Nile Cruise Dancer (Dr. Noorali Bharwani)
Nile Cruise Dancer (Dr. Noorali Bharwani)

Colorectal cancer is the second most commonly diagnosed cancer in Canada and the second leading cause of cancer death. First being lung cancer.

It is estimated about one in 13 men and one in 16 women will be diagnosed with colorectal cancer during their lifetime. Seventy per cent of cancers are in the colon and 30 per cent are in the rectum.

Over the years we have been diagnosing colorectal cancer at an earlier stage thanks to public awareness and the variety of screening tests available to the public. Cancer diagnosed early has about 90 per cent survival rate.
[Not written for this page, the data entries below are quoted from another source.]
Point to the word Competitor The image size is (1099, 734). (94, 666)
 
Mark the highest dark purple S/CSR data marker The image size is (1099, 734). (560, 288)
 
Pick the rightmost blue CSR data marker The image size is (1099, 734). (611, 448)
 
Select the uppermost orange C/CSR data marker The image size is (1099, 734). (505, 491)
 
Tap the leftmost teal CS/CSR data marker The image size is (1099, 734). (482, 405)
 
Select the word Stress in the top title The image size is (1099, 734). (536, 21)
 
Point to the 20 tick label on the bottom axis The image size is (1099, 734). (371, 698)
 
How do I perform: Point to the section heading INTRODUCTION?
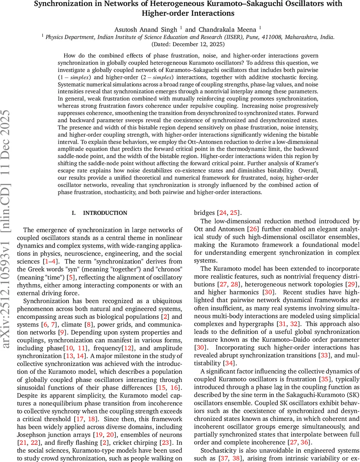click(x=105, y=213)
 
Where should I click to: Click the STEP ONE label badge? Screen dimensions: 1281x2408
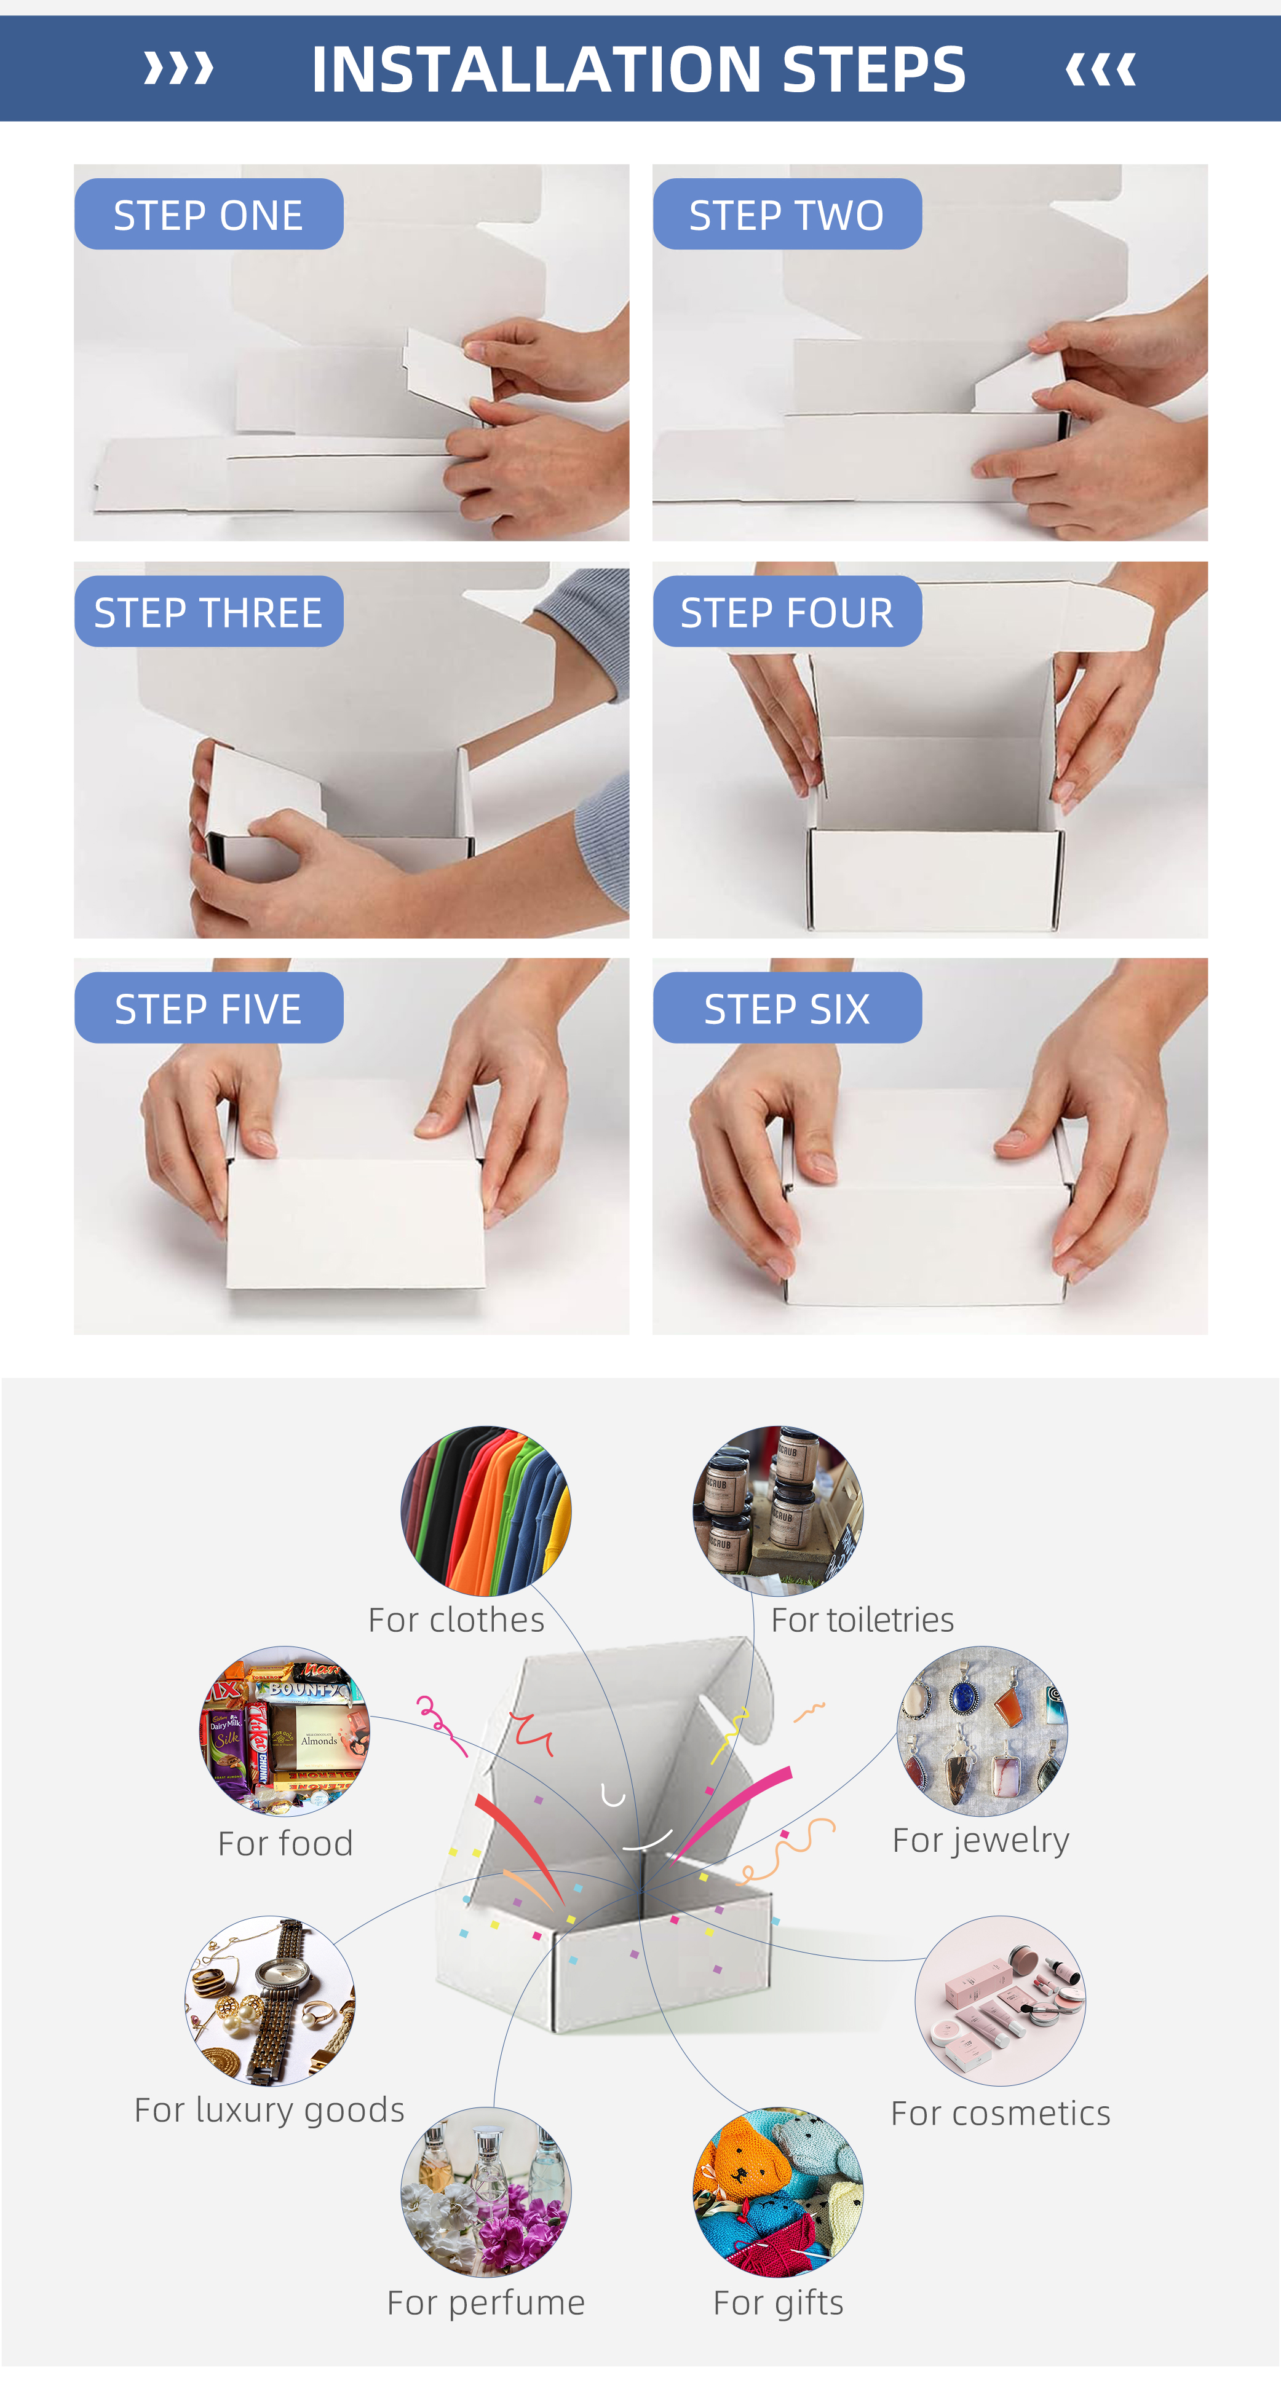(208, 214)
Cancer diagnosed in advanced stage has about 10 per cent survival rate.

There are many ways to get the general public involved in the screening programs. The programs can be adjusted to an individual’s needs and fears. Screening tests are purely for people who have no bowel symptoms or family history of colorectal cancer or polyps. For them screening should begin at age 50 and we have a variety of tests to choose from.

Colonoscopy is the most accurate test for detecting colorectal cancer, proven to detect the disease early and save lives. But even a very good test can be done too often, according to experts at Choosing Wisely Canada (CWC). CWC is the national voice for reducing unnecessary tests and treatments in health care. Having a colonoscopy more than once every five or ten years usually isn’t necessary unless there are clear indications. Routine checks usually aren’t needed after age 75.
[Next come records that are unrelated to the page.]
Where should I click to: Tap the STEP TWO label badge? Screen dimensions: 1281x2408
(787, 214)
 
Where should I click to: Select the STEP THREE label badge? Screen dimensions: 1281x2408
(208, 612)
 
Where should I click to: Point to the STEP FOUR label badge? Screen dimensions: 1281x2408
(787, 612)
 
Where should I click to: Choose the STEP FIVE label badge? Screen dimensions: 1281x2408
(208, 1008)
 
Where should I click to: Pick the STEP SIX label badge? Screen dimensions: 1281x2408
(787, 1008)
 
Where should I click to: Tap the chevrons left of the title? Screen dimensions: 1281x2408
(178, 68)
If a screening colonoscopy does not find adenomas (pre-malignant benign tumours) or cancer and you don’t have risk factors, the next test should be in ten years. If one or two small low-risk adenomas (polyps) are removed, the exam should be repeated in five to ten years.

Some individuals, who are at a low or average risk of colorectal cancer would prefer to go for an alternative test. For whatever reasons, some people do not like the idea of getting a screening colonoscopy. Here are some other choices, though not as good as colonoscopy.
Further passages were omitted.